1981 professional boxing match in Nevada

Salvador Sánchez vs. Wilfredo Gómez, billed as The Battle of the Little Giants, was a professional boxing match contested on August 21, 1981, for the WBC featherweight championship.

==Background==
Contested at the Caesars Palace hotel on the Las Vegas Strip, it pitted Wilfredo Gómez, a Puerto Rican who had a record of 32 wins, 0 losses, 1 draw, and all his wins by knockout, and who was the world's Jr. Featherweight champion, against the lesser known Salvador Sánchez, who hailed from Mexico with a record of 40 wins, 1 loss, 1 draw, and 30 wins by knockout. Salvador Sanchez was defending his WBC world Featherweight crown.

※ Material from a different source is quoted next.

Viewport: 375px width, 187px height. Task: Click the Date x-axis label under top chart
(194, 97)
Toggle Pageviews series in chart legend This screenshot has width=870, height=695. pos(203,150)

Gómez was the strong favorite at the betting windows due to his knockout win streak of 32 fights in a row and Sánchez's relative obscurity. During the build-up to the fight, Gomez talked often of his intention to score an early knockout over Sanchez and the betting public seemed to be in agreement.

==The fight==
Sánchez began by surprising most fans and dropping Gómez 40 seconds into round one. Gómez got up but was battered around the ring by Sanchez for the remainder of the round, nearly going down again from an overhand right in Wilfredo's own corner. Gomez began to recover in round three and had his moments over the next three rounds, continually going forward and throwing combinations in an effort to turn the fight. However, Gómez's right eye started to swell by the third round and was nearly closed by the seventh. Sánchez started zeroing into that area and landed a number of hard punches that repeatedly rocked Gomez. In the seventh round, Gomez finally landed the combination he wanted, a right-left to the chin that partially lifted Sanchez off his feet; however, he was able to shake off the effects and move away from the corner without further trouble.

Round eight proved to be the final round. With Gómez almost blinded by his swollen eyes and the Mexican partisans shouting "Ole!" with every volley of punches, Sánchez landed a straight right hand that had Gomez teetering and badly hurt on the ropes, followed by a series of punches that almost sent Gómez off the ring. Although Gómez was able to beat the count, referee Carlos Padilla stepped in and stopped the fight, giving Sánchez an eighth-round technical knockout (TKO) win.

==Aftermath==
Mexico hailed Sánchez as a legend. He had, in their eyes, avenged the loss that Gómez had inflicted to Carlos Zarate some years before. He became recognized by many Mexicans and international fans as the nation's greatest, but that moment of glory was short lived. Almost a year after his fight with Gómez, on August 12, 1982, Sánchez was killed in a car accident. Soon, Julio César Chávez would replace him as Mexico's favorite fighter.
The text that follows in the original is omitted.